◆ EXERCISE GOAL:
Check every line of the entries below for the word "title", and copy the ones that have it.
** Opening WORKING DATA block **
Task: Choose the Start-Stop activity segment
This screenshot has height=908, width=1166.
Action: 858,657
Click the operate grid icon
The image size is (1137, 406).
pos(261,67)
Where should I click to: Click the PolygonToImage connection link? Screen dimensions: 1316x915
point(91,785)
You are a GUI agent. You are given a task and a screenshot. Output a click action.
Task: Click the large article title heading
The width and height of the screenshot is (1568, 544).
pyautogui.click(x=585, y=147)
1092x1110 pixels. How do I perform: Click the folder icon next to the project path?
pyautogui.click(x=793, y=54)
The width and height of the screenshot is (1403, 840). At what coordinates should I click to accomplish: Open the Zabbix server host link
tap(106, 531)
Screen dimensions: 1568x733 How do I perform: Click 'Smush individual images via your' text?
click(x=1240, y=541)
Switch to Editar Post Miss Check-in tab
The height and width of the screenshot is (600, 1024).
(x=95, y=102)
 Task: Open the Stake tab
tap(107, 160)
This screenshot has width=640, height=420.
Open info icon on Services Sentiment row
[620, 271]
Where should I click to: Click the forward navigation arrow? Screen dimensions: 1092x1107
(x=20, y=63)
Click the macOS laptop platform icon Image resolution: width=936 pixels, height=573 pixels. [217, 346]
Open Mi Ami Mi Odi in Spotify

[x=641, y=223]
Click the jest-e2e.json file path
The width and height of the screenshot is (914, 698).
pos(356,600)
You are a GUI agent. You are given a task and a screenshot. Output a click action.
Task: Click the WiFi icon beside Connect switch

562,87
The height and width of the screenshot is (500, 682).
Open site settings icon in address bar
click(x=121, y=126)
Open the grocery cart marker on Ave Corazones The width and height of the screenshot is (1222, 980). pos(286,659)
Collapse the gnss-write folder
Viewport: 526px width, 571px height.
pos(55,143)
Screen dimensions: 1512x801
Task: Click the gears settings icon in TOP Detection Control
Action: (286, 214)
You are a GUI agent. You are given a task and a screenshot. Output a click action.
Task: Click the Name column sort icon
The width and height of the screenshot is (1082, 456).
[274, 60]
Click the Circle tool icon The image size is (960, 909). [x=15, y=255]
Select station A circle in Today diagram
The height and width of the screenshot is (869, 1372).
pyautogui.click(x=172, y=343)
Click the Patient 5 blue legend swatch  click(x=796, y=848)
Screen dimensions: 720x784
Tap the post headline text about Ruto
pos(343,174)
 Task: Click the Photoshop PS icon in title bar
** Closing WORKING DATA block **
◆ ANSWER SPACE:
Task: Click the large article title heading
 Task: Click the Photoshop PS icon in title bar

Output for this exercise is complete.